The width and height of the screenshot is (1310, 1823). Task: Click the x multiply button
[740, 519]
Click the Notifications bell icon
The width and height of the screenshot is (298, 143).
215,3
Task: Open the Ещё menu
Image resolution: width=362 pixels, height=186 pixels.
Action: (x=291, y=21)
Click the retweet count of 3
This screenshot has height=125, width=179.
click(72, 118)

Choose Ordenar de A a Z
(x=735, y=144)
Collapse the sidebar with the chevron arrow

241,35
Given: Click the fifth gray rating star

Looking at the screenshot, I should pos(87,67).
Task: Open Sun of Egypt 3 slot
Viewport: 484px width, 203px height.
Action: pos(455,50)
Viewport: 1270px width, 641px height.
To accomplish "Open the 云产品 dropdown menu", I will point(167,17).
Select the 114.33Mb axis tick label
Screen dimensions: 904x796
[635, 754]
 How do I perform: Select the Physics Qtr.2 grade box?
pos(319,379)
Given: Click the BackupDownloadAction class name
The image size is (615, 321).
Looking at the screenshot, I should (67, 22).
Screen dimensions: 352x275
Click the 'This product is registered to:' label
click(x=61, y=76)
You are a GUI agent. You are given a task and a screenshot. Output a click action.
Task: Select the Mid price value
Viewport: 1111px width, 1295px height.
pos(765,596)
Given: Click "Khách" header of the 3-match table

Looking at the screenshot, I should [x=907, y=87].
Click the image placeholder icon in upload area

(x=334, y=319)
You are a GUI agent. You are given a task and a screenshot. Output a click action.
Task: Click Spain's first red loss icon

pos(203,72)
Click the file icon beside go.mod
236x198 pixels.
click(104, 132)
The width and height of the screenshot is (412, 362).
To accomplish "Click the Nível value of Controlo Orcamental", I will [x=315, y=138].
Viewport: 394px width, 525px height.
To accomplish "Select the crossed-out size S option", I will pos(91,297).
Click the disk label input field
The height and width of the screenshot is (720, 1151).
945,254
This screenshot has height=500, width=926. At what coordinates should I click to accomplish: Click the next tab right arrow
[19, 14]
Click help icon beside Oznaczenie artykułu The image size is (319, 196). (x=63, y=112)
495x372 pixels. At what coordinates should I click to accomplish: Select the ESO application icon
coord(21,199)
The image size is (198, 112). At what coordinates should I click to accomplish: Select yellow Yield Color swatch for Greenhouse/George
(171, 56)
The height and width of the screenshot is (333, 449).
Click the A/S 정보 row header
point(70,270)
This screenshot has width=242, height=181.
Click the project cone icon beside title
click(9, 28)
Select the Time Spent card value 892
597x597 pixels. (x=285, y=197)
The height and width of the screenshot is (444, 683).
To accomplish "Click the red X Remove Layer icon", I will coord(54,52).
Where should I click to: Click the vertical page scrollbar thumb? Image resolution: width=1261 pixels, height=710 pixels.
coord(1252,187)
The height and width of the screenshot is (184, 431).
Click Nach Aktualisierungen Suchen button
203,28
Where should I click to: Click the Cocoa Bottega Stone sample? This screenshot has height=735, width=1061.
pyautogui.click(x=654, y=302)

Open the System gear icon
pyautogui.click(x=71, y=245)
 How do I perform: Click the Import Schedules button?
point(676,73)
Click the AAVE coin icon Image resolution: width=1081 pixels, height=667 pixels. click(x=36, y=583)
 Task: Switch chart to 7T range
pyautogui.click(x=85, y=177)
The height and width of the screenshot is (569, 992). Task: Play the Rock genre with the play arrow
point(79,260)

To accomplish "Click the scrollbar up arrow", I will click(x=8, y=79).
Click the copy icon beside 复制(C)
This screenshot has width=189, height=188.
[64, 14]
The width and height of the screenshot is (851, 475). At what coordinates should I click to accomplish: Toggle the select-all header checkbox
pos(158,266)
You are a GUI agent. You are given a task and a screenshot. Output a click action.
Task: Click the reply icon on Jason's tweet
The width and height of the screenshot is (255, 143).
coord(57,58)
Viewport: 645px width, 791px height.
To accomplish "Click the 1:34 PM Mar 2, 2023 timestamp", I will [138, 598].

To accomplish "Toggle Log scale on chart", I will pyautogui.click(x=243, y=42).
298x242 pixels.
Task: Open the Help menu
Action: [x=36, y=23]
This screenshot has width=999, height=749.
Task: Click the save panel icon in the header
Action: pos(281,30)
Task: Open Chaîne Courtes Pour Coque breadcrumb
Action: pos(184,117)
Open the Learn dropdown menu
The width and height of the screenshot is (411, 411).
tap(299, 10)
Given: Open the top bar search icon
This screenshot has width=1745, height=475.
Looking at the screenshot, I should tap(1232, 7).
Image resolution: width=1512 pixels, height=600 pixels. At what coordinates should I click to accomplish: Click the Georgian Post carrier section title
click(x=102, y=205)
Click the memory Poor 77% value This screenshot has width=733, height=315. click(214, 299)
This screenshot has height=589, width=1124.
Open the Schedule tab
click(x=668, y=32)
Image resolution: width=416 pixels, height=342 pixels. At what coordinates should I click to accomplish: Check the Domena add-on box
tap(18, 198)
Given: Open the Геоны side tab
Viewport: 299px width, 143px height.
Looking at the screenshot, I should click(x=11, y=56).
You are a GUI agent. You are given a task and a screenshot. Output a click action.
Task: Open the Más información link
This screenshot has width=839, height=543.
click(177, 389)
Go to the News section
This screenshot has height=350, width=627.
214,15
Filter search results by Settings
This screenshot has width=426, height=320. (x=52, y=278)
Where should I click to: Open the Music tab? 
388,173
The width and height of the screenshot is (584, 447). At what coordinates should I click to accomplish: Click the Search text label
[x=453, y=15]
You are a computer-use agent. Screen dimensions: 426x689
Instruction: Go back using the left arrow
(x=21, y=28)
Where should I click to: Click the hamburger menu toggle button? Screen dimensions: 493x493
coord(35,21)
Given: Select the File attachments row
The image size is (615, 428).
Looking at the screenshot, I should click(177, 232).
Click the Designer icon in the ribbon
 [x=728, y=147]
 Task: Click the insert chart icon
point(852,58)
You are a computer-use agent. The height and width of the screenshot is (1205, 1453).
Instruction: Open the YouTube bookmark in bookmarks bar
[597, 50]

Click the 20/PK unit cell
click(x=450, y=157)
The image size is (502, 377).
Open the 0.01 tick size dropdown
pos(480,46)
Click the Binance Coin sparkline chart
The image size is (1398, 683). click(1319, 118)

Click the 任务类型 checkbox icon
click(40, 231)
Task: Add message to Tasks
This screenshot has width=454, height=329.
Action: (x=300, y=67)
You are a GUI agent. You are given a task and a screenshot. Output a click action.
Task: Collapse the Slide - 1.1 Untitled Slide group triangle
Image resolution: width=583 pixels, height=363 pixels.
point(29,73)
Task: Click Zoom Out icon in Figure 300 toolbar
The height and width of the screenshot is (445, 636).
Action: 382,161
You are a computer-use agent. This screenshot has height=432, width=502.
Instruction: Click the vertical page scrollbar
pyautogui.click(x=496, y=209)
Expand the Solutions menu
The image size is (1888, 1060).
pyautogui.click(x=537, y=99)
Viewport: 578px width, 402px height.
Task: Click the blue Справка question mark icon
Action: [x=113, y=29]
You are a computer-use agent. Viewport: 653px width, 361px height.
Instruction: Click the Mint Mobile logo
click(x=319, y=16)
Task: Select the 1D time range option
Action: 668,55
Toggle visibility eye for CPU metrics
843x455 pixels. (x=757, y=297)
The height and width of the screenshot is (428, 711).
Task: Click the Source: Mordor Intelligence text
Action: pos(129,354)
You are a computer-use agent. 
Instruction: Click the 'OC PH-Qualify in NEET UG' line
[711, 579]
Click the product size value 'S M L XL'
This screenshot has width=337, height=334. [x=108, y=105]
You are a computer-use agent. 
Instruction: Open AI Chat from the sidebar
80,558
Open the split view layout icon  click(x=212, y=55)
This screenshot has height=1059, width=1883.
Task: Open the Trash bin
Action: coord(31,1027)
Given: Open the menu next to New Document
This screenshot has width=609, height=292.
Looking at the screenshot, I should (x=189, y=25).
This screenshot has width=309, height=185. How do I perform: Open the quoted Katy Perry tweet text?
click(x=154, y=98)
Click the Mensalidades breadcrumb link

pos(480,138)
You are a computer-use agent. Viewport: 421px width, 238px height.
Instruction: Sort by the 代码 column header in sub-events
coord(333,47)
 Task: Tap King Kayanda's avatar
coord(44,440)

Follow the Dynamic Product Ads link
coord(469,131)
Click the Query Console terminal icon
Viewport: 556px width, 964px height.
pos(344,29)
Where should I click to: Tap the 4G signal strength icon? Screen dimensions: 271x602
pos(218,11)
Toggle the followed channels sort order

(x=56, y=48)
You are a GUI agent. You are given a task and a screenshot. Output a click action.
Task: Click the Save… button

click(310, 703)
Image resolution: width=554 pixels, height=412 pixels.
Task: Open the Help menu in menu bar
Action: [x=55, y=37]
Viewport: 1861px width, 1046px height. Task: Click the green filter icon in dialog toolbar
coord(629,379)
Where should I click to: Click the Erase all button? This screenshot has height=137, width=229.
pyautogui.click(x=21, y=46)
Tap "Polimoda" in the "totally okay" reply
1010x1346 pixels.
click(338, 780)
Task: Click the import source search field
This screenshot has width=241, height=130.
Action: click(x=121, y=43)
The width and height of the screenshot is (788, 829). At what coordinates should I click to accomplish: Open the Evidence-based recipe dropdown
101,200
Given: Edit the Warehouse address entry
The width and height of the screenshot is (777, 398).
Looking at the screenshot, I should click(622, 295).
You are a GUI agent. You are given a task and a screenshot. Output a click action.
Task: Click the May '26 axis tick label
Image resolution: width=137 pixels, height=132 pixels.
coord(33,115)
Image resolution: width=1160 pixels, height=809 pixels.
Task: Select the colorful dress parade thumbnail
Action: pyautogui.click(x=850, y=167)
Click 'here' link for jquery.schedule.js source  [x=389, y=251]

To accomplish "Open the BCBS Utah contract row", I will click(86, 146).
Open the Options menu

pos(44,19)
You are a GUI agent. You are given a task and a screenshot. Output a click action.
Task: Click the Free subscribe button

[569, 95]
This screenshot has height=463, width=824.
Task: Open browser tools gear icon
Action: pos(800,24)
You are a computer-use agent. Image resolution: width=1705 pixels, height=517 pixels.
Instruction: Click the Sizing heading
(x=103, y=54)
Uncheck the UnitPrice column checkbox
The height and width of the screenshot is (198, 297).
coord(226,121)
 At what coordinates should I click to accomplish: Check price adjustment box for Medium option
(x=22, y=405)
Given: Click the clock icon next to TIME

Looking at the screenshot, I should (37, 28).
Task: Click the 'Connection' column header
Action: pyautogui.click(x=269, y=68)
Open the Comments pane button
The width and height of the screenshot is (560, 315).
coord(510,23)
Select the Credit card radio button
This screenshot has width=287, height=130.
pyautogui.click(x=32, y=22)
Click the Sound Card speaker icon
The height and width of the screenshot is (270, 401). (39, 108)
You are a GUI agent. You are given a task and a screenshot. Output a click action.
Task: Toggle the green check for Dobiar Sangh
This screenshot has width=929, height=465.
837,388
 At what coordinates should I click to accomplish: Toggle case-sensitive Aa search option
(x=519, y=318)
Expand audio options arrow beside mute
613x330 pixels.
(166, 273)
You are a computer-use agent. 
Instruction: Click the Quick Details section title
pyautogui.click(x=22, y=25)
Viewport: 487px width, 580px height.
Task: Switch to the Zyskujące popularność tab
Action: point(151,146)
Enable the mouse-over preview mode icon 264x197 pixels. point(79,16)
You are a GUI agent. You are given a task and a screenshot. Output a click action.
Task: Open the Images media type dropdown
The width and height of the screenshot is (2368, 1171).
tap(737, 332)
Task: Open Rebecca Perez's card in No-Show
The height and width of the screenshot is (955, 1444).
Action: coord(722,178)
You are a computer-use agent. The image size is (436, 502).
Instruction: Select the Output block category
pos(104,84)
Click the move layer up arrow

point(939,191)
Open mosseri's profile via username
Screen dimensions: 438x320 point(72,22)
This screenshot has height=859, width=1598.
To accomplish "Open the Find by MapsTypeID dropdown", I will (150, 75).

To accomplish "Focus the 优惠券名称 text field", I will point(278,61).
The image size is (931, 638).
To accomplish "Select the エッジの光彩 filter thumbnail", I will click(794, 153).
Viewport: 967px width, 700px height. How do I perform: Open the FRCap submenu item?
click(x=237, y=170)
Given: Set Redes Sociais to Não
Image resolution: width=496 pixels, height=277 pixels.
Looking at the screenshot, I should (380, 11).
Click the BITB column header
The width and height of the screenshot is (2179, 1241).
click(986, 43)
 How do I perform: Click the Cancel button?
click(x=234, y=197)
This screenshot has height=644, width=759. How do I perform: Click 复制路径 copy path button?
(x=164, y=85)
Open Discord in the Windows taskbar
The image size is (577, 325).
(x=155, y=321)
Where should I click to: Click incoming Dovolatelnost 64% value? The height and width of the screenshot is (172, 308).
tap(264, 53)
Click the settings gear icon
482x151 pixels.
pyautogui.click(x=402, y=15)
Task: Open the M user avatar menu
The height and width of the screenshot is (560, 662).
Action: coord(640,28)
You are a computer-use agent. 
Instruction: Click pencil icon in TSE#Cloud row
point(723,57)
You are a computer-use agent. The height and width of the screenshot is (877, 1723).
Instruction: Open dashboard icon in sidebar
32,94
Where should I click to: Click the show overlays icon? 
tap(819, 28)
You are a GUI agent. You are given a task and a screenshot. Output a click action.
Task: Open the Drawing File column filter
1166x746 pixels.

**Task goal:** Copy out the entries between the lines containing "Open mosseri's profile via username" and "tap(819, 28)", inclusive, reproducing them without alteration.

**Answer to the exercise:**
Open mosseri's profile via username
Screen dimensions: 438x320 point(72,22)
This screenshot has height=859, width=1598.
To accomplish "Open the Find by MapsTypeID dropdown", I will (150, 75).

To accomplish "Focus the 优惠券名称 text field", I will point(278,61).
The image size is (931, 638).
To accomplish "Select the エッジの光彩 filter thumbnail", I will click(794, 153).
Viewport: 967px width, 700px height. How do I perform: Open the FRCap submenu item?
click(x=237, y=170)
Given: Set Redes Sociais to Não
Image resolution: width=496 pixels, height=277 pixels.
Looking at the screenshot, I should (380, 11).
Click the BITB column header
The width and height of the screenshot is (2179, 1241).
click(986, 43)
 How do I perform: Click the Cancel button?
click(x=234, y=197)
This screenshot has height=644, width=759. How do I perform: Click 复制路径 copy path button?
(x=164, y=85)
Open Discord in the Windows taskbar
The image size is (577, 325).
(x=155, y=321)
Where should I click to: Click incoming Dovolatelnost 64% value? The height and width of the screenshot is (172, 308).
tap(264, 53)
Click the settings gear icon
482x151 pixels.
pyautogui.click(x=402, y=15)
Task: Open the M user avatar menu
The height and width of the screenshot is (560, 662).
Action: coord(640,28)
You are a computer-use agent. 
Instruction: Click pencil icon in TSE#Cloud row
point(723,57)
You are a computer-use agent. The height and width of the screenshot is (877, 1723).
Instruction: Open dashboard icon in sidebar
32,94
Where should I click to: Click the show overlays icon? 
tap(819, 28)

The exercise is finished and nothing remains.